Leo Trotzki: Hitler und Stalin

[Nach Schriften 1.2. Sowjetgesellschaft und stalinistische Diktatur 1936-1940. Hamburg 1988, S. 1155-1160. Dort mit umfangreichen Fußnoten]

Coyoacán, 6. März 1939

In den letzten Monaten schrieben die Zeitungen viel über Geheimverhandlungen zwischen Berlin und Moskau. Gerüchteweise verlautete, dass ein politisches und sogar militärisches Abkommen unter dem Deckmantel eines Wirtschaftsvertrags vorbereitet werde. Vorläufig ist schwer zu beurteilen, was an diesen Nachrichten wahr ist. Auf jeden Fall gibt es ganz untrügliche Anzeichen dafür, dass Verhandlungen geführt wurden und werden. Welches Resultat die Geheimgespräche haben werden, hängt jedenfalls im gegenwärtigen Stadium weder von Stalins Loyalität zu den Prinzipien der Demokratie noch von der Treue Hitlers zum Banner des »Antimarxismus« ab, sondern allein von der internationalen Konjunktur. Falls ein Abkommen zwischen Hitler und Stalin zustande kommt – und das ist ganz und gar nicht unmöglich –, so könnte das nur die hoffnungslosesten Einfaltspinsel der verschiedenen demokratischen »Fronten« und pazifistischen »Ligen« erstaunen.
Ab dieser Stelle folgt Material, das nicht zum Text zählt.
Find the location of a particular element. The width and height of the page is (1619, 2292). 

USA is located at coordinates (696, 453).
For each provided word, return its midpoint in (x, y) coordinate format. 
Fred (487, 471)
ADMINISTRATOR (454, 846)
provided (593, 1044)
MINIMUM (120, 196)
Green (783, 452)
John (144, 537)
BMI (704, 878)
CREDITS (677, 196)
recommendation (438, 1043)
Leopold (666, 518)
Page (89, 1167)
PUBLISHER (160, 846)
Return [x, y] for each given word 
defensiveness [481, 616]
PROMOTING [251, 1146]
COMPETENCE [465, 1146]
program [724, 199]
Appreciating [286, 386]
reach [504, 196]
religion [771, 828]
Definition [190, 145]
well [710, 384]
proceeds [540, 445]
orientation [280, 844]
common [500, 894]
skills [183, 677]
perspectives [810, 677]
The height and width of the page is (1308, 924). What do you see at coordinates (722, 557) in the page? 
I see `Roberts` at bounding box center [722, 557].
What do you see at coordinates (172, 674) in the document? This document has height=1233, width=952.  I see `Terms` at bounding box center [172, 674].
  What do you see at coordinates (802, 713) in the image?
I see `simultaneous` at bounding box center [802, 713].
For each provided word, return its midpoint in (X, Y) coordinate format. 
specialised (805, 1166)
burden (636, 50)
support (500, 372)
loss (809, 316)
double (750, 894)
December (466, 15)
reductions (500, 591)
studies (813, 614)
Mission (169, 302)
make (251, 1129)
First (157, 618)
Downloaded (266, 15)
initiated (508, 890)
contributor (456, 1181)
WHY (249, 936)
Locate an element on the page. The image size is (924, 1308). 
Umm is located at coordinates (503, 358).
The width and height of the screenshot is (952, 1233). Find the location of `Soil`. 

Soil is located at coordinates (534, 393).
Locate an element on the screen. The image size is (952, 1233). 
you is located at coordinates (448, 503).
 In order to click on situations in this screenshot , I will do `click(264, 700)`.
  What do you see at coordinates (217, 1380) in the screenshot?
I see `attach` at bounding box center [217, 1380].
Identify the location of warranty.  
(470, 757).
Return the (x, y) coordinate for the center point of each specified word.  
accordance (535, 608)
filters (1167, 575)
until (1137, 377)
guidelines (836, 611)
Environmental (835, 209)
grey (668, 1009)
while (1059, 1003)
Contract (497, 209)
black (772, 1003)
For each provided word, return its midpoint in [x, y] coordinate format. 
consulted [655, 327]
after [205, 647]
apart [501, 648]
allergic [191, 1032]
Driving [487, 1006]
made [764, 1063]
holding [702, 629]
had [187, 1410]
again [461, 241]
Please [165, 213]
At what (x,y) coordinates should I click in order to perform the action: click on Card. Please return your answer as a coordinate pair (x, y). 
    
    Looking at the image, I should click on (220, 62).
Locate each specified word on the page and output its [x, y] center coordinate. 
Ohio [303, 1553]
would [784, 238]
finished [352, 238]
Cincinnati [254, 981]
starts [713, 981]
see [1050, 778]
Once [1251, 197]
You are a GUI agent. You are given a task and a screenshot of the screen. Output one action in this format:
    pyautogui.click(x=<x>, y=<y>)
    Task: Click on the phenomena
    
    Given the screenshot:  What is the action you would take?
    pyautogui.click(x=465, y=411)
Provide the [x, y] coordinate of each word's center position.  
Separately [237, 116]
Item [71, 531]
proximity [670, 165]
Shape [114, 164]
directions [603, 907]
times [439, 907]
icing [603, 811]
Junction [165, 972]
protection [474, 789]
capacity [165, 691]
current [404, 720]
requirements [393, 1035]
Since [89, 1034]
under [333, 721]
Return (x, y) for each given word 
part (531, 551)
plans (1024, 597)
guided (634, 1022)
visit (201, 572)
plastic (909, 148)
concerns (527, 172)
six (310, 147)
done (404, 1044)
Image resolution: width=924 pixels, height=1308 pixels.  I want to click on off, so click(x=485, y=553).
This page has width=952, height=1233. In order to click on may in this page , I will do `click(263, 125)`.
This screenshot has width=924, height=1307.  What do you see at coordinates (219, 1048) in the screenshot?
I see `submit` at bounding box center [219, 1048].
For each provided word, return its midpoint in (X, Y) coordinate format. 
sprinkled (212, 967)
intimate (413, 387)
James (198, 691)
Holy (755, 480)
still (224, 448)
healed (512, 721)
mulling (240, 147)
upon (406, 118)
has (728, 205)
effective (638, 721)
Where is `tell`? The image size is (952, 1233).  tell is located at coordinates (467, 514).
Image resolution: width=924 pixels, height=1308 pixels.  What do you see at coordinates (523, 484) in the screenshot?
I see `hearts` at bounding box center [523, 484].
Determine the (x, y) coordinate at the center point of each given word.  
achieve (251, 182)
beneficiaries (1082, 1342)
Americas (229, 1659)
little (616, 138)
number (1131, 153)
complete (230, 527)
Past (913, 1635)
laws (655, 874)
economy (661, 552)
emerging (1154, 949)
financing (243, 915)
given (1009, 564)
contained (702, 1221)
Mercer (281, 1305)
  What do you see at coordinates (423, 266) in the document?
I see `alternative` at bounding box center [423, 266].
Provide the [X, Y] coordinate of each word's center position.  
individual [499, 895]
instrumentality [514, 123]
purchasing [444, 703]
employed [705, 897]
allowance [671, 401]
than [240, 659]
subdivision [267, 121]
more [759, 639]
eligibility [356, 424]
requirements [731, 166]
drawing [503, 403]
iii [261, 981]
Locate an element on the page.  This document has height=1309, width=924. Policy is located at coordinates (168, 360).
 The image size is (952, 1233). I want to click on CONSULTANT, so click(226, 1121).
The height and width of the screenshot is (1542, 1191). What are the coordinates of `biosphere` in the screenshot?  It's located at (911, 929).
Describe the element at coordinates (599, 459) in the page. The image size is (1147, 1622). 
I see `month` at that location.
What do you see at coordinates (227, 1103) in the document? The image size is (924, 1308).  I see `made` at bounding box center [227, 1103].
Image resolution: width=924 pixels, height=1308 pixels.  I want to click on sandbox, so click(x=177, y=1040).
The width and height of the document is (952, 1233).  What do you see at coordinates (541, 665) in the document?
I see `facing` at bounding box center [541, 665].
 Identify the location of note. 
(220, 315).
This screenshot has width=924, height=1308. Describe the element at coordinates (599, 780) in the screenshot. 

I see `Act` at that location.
Wir sollten uns hier nicht länger mit der Frage aufhalten, inwieweit ein Abkommen Stalins mit Hitler, oder richtiger, Hitlers mit Stalin, in der nächsten Zukunft wahrscheinlich ist. Diese Frage würde eine detaillierte Analyse der internationalen Lage in all ihren möglichen Variationen erfordern. Aber auch in diesem Fall wäre nur sehr bedingt eine Antwort möglich, können doch selbst die Beteiligten an diesem Spiel heute kaum mit völliger Sicherheit sagen, wohin sie dieses Spiel führen wird. Schon bevor die Annäherung zwischen Moskau und Berlin wirklich erreicht worden ist, stellt sie in der internationalen Politik einen Faktor dar, denn mit seiner Möglichkeit rechnen bereits alle diplomatischen Zentren Europas und der Welt. Versuchen auch wir, diese Möglichkeit kurz zu überdenken. Ein Abkommen mit einem imperialistischen Land – ganz gleich ob faschistischen oder demokratischen Typs – ist ein Abkommen mit Sklavenhaltern und Ausbeutern. Ein zeitlich begrenztes Abkommen dieser Art kann natürlich durch die Umstände aufgezwungen werden. Man kann nicht ein für allemal festlegen, dass Abkommen mit Imperialisten unter keinen Umständen zulässig sind, genauso wie man einer Gewerkschaft nicht sagen kann, dass sie unter keinen Umständen das Recht hat, mit den Kapitalisten einen Kompromiss zu schließen. Diese Art von »Unversöhnlichkeit« hätte rein verbalen Charakter. Solange der Arbeiterstaat isoliert bleibt, sind Abkommen mit den Imperialisten in gewissen Grenzen gelegentlich unvermeidlich. Aber wir müssen uns darüber klar sein, dass es nur darum geht, die Gegensätze zwischen zwei imperialistischen Banden auszunutzen, um mehr nicht. Es kann nicht die Rede davon sein, solche Abkommen durch geläufige idealistische Losungen, wie zum Beispiel die von der gemeinsamen »Verteidigung der Demokratie«, zu tarnen – Losungen, die lediglich zum schändlichsten Betrug an den Arbeitern taugen. Es ist wesentlich, dass die Arbeiter der kapitalistischen Länder in ihrem Klassenkampf gegen die eigene Bourgeoisie nicht durch Verträge gehindert werden dürfen, die der Arbeiterstaat aus taktischen Erwägungen abgeschlossen hat. Das ist die Grundregel, die in der ersten Periode des Bestehens der Sowjetrepublik strengstens eingehalten wurde.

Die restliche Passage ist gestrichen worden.